With such jaw-dropping figures -- and heavy consideration for greatest rapper alive -- Lamar doesn’t much need to talk to the press. But he recently granted an interview to esteemed music journalist and TV host Touré for i-D, where he talked about his relationship with Barack Obama, his bewilderment over Donald Trump's presidency, his greatest verses to date, and his desire to give back to a community that raised him.
Here are five highlights from Lamar’s interview.
The MC didn’t just admire Obama; they were friends
The former president booked Lamar to headline his Fourth of July BBQ, and shouted out “How Much a Dollar Cost” as his favorite song of 2015, but he also invited the rapper to the White House and reflected on their similar life paths. “The craziest thing he said was, 'Wow, how did we both get here?' Blew my mind away,” Lamar recalls. “I mean, it's just a surreal moment when you have two black individuals, knowledgeable individuals, but who also come from these backgrounds where they say we'll never touch ground inside these floors."
Lamar is baffled, but inspired, by Trump’s presidency
”The key differences [between Obama and Trump] are morals, dignity, principles, common sense," says Lamar, who calls the difference in his reception by the White House “a complete mindfuck.” Still, he admits Trump has inspired him to work more furiously than ever: "It's just building up the fire in me. It builds the fire for me to keep pushing as hard as I want to push."
He stays completely sober when he makes music
"I want to make the music in the most sober mind as possible -- that way I know it's me making it, not just the liquor!" Lamar says. It should come as no surprise for a man whose favorite word, behind “perspective,” is “discipline.” "There are so many vices in the world, especially being in the entertainment business,” he adds. “But how much discipline do you have when the camera's off, when the light's off? That inspires me. How to restrain that. And that shows who you really are. To control yourself, that is the ultimate power."
He believes DAMN. features his best lyrics to date
Lamar cites the starkly confessional “FEAR.” as his greatest lyrical accomplishment. ”It's completely honest," he says. "The first verse is everything that I feared from the time that I was seven years old. The second verse I was 17, in the third it's everything I feared when I was 27. These verses are completely honest."
Lamar is actively using his status to give back to his community
Growing up on the gang-ravaged streets of Compton’s Rosecrans Avenue, Lamar turned to music as a coping mechanism and way to escape that life. Now, he wants to help his peers start “earning a living.” "You put YMCAs inside your community and you give a job to these cats that can't be hired anywhere else,” he says. “You make the opportunities, and that's what I'm doing personally. Because once I put the power in their hands, they can put it in the next.”

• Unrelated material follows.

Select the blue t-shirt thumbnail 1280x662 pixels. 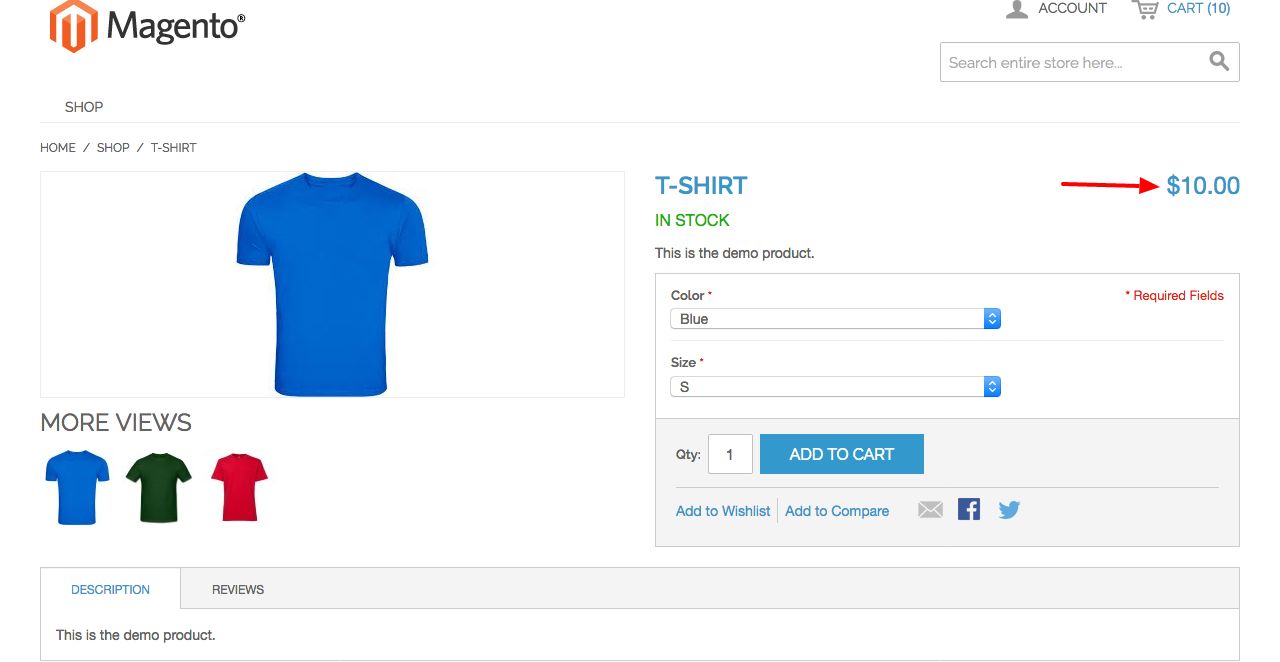[77, 487]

Lamar also talks about the responsibility that comes with his music being embraced by a social movement. “I’m still a human being, I'm still a person, I still have family, I still have my own personal problems. But I have to give to the world. I think that's my responsibility, [to learn] from my mistakes [and to spread] the knowledge that I have, the wisdom that I have. It's not just a job or entertainment for me, this is what I have to offer to the world."